Intervista
di Andrea Malvano
Luisa Anzolin ha intrapreso una sfida: dominare uno strumento che la tradizione esecutiva ha voluto affidare agli uomini. Già, perché la tromba è da sempre cosa da maschi: lo dicono le ritirate in caserma, i nomi dei grandi jazzisti, le file delle grandi orchestre sinfoniche. Una tromba affidata a una donna è come un'arpa tra le mani di un uomo: non si usa. Inutile cercare un motivo fisiologico preciso; la consuetudine ha instaurato una tendenza, e hai voglia a tentare di deviarne il corso.
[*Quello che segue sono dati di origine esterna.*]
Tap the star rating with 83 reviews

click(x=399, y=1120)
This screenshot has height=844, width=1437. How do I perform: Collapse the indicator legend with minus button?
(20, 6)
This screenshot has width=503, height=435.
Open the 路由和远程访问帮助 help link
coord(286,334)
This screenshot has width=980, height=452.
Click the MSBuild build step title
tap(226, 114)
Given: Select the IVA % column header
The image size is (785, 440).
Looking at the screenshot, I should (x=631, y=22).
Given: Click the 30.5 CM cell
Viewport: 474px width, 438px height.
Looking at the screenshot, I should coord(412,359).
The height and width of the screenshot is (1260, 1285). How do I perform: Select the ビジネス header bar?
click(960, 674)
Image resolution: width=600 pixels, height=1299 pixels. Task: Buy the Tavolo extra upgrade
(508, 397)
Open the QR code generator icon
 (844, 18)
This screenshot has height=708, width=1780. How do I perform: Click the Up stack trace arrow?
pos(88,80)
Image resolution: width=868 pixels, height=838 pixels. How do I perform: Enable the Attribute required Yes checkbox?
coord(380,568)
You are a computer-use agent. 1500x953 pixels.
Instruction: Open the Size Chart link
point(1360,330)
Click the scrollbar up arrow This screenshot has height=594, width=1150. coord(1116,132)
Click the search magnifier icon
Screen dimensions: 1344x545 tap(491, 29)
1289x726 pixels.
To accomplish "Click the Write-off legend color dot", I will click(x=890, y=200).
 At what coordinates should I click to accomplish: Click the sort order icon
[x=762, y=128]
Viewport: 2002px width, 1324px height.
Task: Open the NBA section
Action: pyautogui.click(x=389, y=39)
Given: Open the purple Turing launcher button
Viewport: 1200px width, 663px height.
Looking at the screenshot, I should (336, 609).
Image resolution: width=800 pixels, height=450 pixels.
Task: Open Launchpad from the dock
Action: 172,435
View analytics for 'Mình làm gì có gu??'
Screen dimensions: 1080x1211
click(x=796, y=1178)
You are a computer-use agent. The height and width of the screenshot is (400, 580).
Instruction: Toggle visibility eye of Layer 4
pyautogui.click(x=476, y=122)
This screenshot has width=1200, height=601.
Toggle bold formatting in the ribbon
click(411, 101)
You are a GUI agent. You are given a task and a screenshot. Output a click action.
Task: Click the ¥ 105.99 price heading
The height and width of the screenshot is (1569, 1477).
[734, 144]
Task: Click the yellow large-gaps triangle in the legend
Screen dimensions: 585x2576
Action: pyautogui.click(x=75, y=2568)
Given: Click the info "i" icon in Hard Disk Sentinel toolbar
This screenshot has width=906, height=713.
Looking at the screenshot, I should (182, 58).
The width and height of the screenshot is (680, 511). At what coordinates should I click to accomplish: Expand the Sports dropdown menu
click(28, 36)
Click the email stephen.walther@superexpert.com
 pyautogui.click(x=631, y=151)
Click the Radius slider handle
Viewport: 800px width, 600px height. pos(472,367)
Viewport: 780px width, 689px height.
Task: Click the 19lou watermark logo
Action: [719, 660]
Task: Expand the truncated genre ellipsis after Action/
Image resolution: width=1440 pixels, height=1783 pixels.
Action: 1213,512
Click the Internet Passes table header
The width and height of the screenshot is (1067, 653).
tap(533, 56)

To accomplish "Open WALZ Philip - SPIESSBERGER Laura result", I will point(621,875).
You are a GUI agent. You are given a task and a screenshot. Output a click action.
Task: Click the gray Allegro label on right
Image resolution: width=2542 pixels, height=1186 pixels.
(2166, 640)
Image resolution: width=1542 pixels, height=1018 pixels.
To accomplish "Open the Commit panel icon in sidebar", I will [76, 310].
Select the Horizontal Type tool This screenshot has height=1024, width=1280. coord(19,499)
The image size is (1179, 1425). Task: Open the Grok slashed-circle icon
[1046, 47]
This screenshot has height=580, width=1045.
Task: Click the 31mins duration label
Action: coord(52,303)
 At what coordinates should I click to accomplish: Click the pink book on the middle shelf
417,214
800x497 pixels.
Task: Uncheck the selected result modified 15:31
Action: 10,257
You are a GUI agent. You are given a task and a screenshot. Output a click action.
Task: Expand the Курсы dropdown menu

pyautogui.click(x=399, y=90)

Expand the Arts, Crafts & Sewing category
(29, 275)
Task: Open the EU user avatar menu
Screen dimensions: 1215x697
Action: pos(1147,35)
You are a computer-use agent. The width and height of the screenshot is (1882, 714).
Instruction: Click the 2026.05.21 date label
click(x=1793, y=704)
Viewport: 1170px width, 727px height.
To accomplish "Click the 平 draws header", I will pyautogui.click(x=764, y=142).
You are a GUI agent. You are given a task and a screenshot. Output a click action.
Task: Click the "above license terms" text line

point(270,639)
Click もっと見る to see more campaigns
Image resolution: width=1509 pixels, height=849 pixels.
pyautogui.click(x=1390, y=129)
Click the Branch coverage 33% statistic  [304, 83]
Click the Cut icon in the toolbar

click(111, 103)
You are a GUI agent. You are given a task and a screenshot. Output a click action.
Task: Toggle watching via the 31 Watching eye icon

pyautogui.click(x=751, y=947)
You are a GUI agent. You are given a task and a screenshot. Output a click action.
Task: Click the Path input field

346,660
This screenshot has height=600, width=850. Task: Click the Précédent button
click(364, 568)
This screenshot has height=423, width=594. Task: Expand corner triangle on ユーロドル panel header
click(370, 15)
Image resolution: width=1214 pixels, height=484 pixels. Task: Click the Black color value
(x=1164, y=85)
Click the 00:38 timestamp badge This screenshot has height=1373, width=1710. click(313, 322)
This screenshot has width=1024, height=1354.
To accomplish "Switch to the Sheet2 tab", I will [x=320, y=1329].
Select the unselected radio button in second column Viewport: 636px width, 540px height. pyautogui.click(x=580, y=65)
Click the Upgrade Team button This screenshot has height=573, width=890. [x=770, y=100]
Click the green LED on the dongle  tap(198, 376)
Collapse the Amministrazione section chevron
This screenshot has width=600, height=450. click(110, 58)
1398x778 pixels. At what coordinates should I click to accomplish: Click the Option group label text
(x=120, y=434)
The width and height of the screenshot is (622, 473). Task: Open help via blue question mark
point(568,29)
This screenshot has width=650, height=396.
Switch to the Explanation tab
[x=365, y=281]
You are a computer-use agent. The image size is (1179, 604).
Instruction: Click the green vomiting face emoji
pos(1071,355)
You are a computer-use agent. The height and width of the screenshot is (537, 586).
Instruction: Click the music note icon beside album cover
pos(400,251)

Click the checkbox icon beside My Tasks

Poi, però, ci sono le eccezioni, coloro che si innamorano di uno strumento "proibito", infischiandosene delle convenzioni. Proprio quello che è successo a Luisa Anzolin, che fin da piccola non ha saputo resistere al fascino di quell'ottone squillante. E così ecco la sfida: prima il diploma al Conservatorio di Torino nel 2002, poi corsi di perfezionamento con Gabriele Cassone, Edward Tarr, Roger Webster, quindi – grazie a una borsa di studio della De Sono Associazione per la Musica – il master of music al Chicago College of Performing Arts, sotto la guida di Channing Philbrick.
Luisa Anzolin, com'è nata la sua passione per la tromba?
«Da ragazzina ho cominciato a suonare nella banda, quando avevo dieci anni. Mi piaceva molto il suono della tromba, e poi mi divertivo: non ci ho pensato molto, è stata una scelta impulsiva. In Italia è uno strumento poco diffuso tra le donne, ma già negli Stati Uniti le cose sono diverse».
Ecco, parliamo della sua esperienza a Chicago.
«Per me è difficile fare un paragone tra i due sistemi didattici: in Italia ho studiato da privatista. Diciamo che negli Stati Uniti il Conservatorio è più un'università, con molti corsi interdisciplinari da seguire. Si fa molta musica da camera e gli insegnanti sono tutti musicisti in carriera. Ad esempio Channing Philbrick, il mio docente, suona alla Lyric Opera di Chicago. Forse c'è più concorrenza, ma l'ambiente è molto disteso. Mi ha colpito il peso che già in Conservatorio viene dato alla musica leggera: d'altra parte chi suona un ottone molto probabilmente suonerà musica da film».
Com'è la vita musicale a Chicago?
«Molto diversa. Innanzitutto si studia musica nelle scuole superiori: nelle bande o in orchestra. E poi la pratica amatoriale è molto più diffusa. Le orchestre stabili sono meno, e poche programmano una stagione lunga: il Teatro di Chicago lavora solo sei mesi all'anno. Questo, forse, perché c'è una fascia intermedia tra i professionisti e i dilettanti che contribuisce attivamente alla vita concertistica della città. La scuola musicologica è illustre, ma tutto sommato la preparazione degli interpreti è simile alla nostra».
Le piace suonare in orchestra?
«Sí, certo, ho suonato nelle orchestre di Chicago, con l'Orchestra Sinfonica Nazionale della Rai, con l'Orchestra Filarmonica del Veneto. Ma mi interessa anche molto l'ambito cameristico: mi sembra più vivace e denso di iniziative interessanti. Per ora non penso a un'orchestra stabile: non mi dispiace l'idea di confrontarmi con diverse realtà, per non vincolarmi a nessun repertorio specifico».
Come ha scelto il programma per la De Sono?
«Ho pensato di proporre per una volta un programma misto, a metà tra la musica colta e il jazz: con i gruppi di ottoni succede spesso. Accanto a Hindemith e Françaix, un autore come Allen Vizzutti, trombettista e compositore americano: scrive musica molto originale, ma nello stesso tempo easy. E anche Michael Davis, tutto sommato, è un musicista che costeggia molto da vicino il jazz. Gli standards che chiudono il programma sono arrangiati da Joseph Burnam e Monica Natali».
Progetti per il futuro?
«Sicuramente qualche altro concerto con il trio, un grande impegno in ambito cameristico, gli studi con Gabriele Cassone per il biennio di specializzazione in Conservatorio, e poi… vedremo: non voglio fare progetti a lungo termine».